"Shared Dreams: Partnerships of the Arts and Crafts Movement"
Lecture by Nancy Green
Tuesday, 30 October 2007
6 pm. Reception to follow
The Grolier Club
47 East 60th Street
New York, NY
This is the first in a series of lectures and programs on the Pre-Raphaelites and/or 19th C. Arts and Crafts being offered collaboratively by the William Morris Society in the United States, the American Friends of Arts and Crafts in Chipping Campden, the Stickley Museum at Craftsman Farms, and the Victorian Society in America.
$12 reduced rate for students, members of the Grolier Club, the William Morris Society, and the other sponsoring organizations; $18 for others.

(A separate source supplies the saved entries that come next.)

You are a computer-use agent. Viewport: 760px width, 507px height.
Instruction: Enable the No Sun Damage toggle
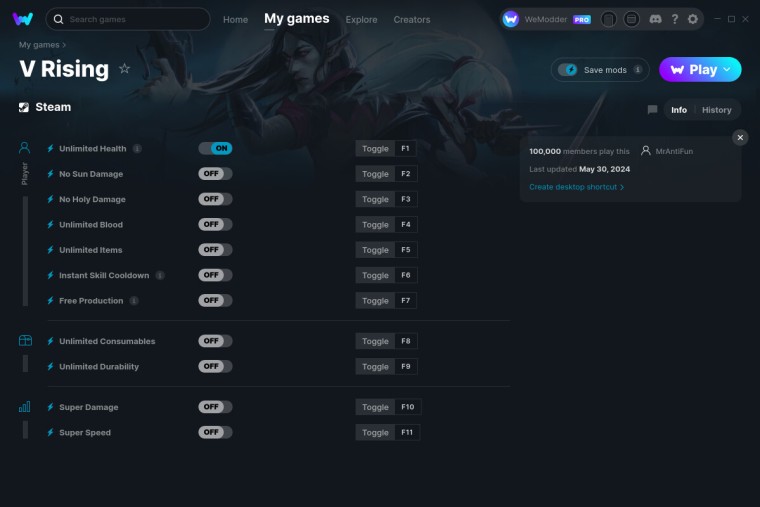click(x=215, y=174)
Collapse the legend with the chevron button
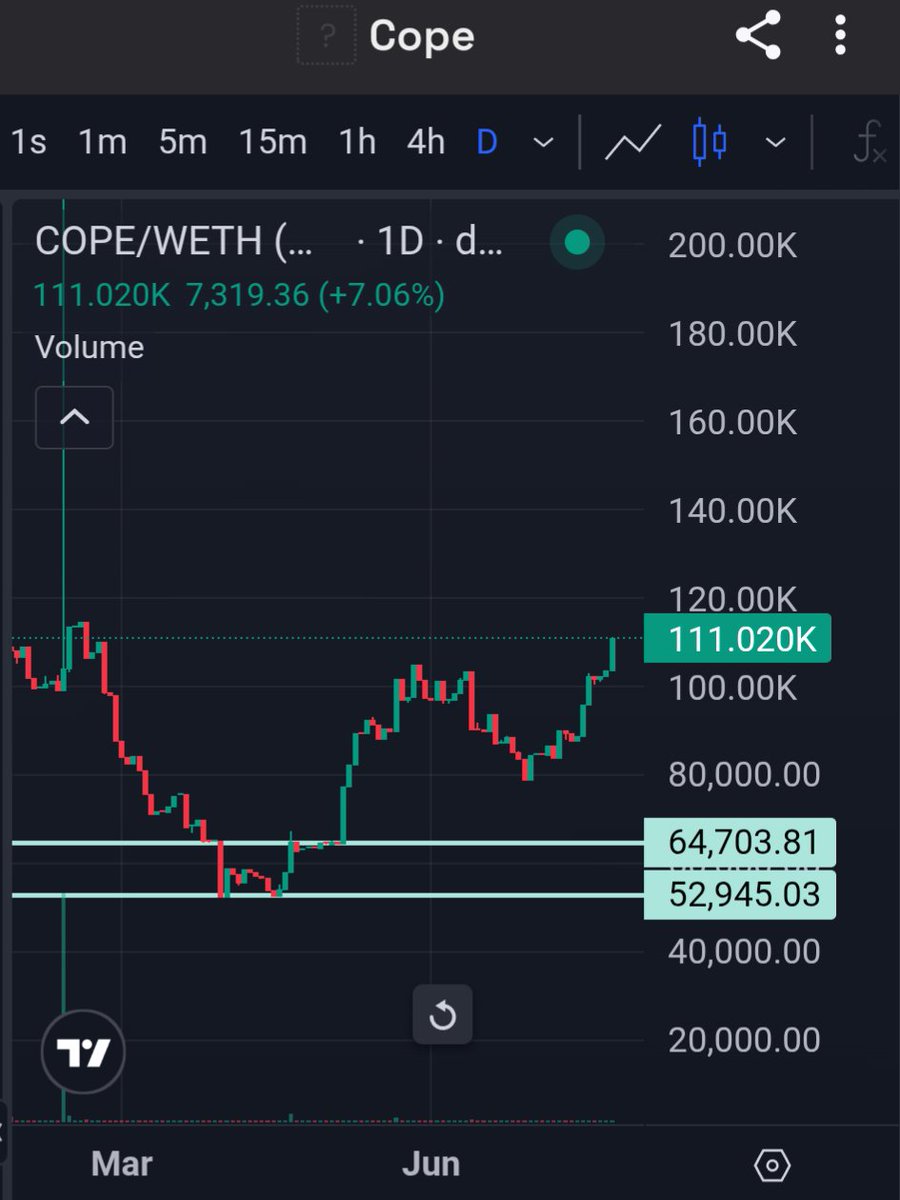Viewport: 900px width, 1200px height. [74, 418]
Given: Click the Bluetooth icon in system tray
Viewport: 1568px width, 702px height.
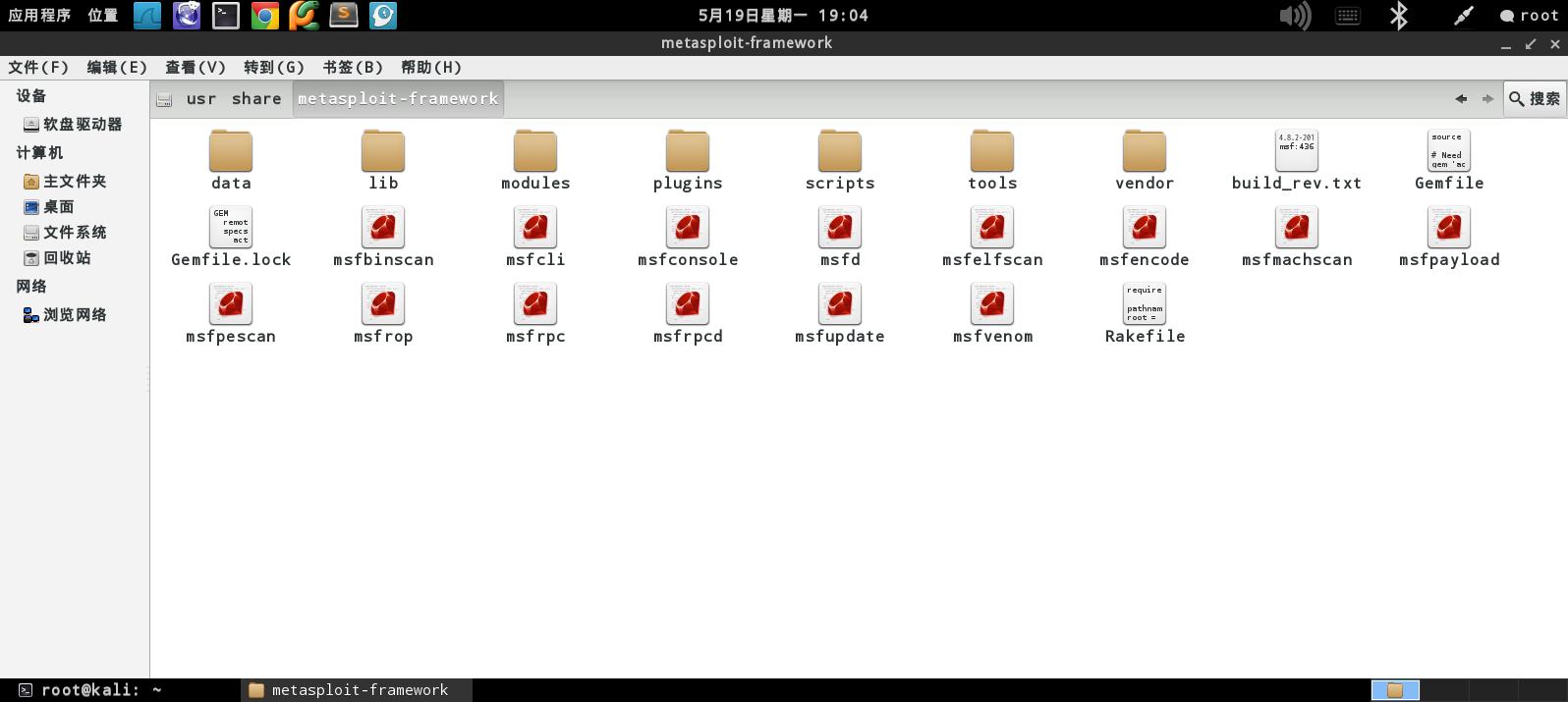Looking at the screenshot, I should tap(1398, 16).
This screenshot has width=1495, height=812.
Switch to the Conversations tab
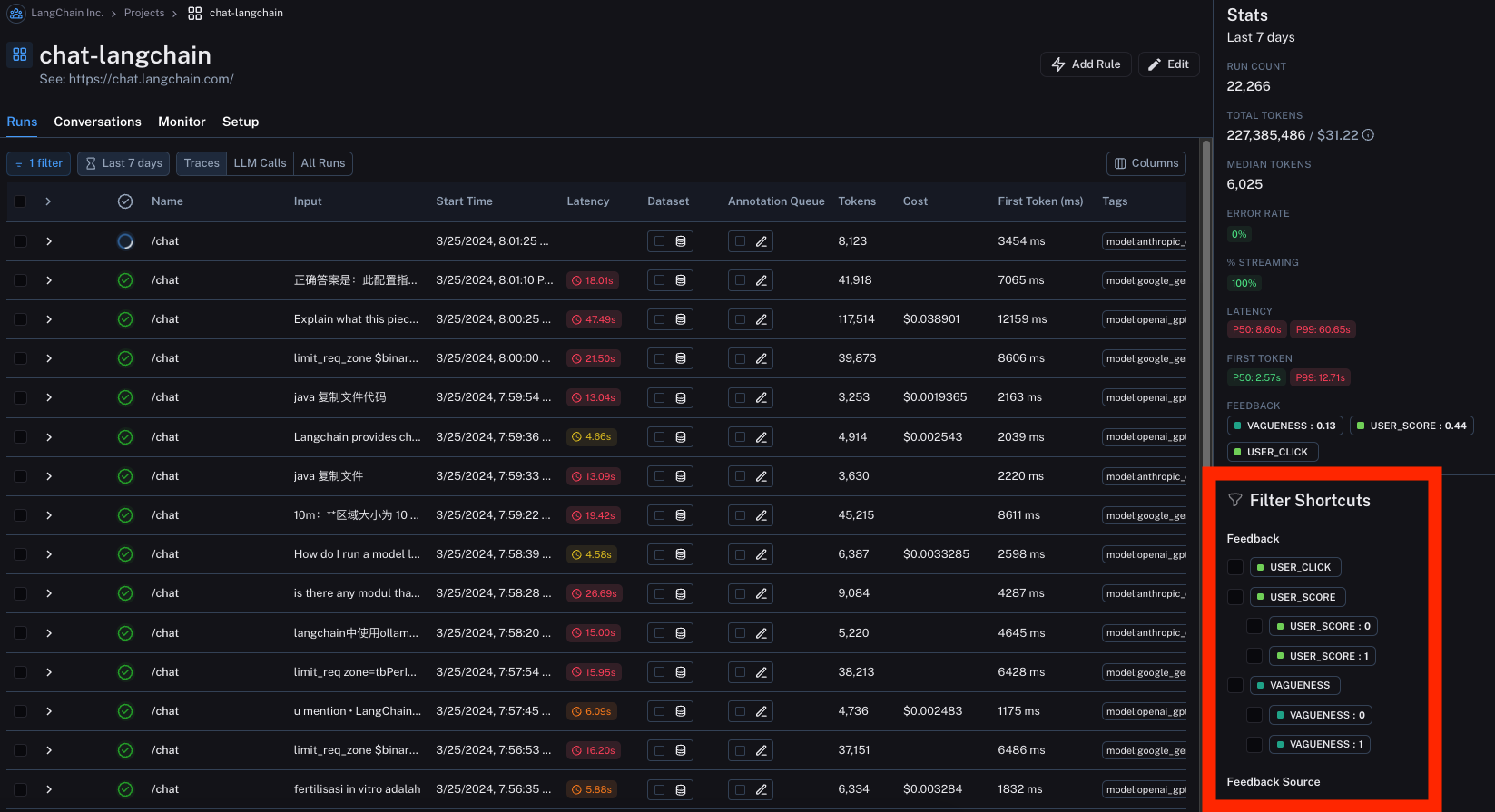97,122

Tickets may be purchased from the William Morris Society in the United States, via the Society’s secure website (PayPal and credit cards accepted) www.morrissociety.org
or by sending a check (please mark the envelope “Green lecture”) to
William Morris Society
P.O. Box 5326
Washington, DC 20009
About the lecture:
While John Ruskin and Morris both vociferously supported the ideal of the individual craftsman and the personal fulfillment achieved through satisfaction in one’s own labor, the reality was much more complex. Many of these artists were successful because of their interaction with a spouse, a sibling, or a close friend. Historically, it is often this other person that is relegated to a more obscure role, either due to their gender or the publicly acknowledged achievements of the more prominent half of the partnership. This lecture evolves from the research Nancy Green has done for her forthcoming book on this subject. In it, she provides a clearer idea of the valuable contributions of both partners, within the framework of their artistic achievements as well as through their emotional bond and how these elements acted on the success of each. The collaborative partnerships, seven in America and seven in Britain, include Charles Rennie Mackintosh and Margaret Macdonald Mackintosh, Mary and G. F. Watts, Evelyn and William de Morgan, William Morris and his daughter May, Ralph and Jane Whitehead, Jane Addams and Ellen Gates Starr, and Elbert and Alice Hubbard.
About Nancy Green:
Nancy Green is senior curator of prints, drawings, and photographs at the Herbert F. Johnson Museum of Art, Cornell University. She joined the Johnson Museum staff in 1985 and during the past twenty-two years she has organized dozens of exhibitions at the Johnson Museum and elsewhere. While the subjects of these exhibitions are wide-ranging, her principal interest is in American and European art from the 19th century to the present. She has published numerous articles, exhibition guides, and catalogues including, most recently, Byrdcliffe: An American Arts and Crafts Colony (2004); Surrealist Works on Paper from the Drukier Collection (2003), Dreams, Myths, and Realities: A Vincent Smith Retrospective (2001), Arthur Wesley Dow and American Arts and Crafts (1999), Susan Rothenberg: Drawings and Prints (1998), and Master Prints from Upstate New York Museums (1995). She is the recipient of research fellowships from the Getty, Winterthur, the Harry Ransom Center at the University of Texas, the Paul Mellon Centre, the Wolfsonian, Huntington-British Academy, and a grant from the Center for Craft, Creativity and Design. In 1990 her catalogue Arthur Wesley Dow and His Influence received honorable mention in the Henry Allen Moe Prize competition for works in art history from the New York State Historical Association and in 2006 Brydcliffe won an award from the Metropolitan Chapter of the Victorian Society for Catalogue of Distinction (it also received the Henry Allen Moe Prize in 2007). She is currently working on a catalogue and exhibition A Room of Their Own: The Artists of Bloomsbury. Green received her B.A. from Connecticut College and her M.A. in Art History from Williams College, and she worked in the paper lab at the Williamstown Art Conservation Center, the Williams College Museum of Art, and in the print department of Christies in New York before coming to Cornell.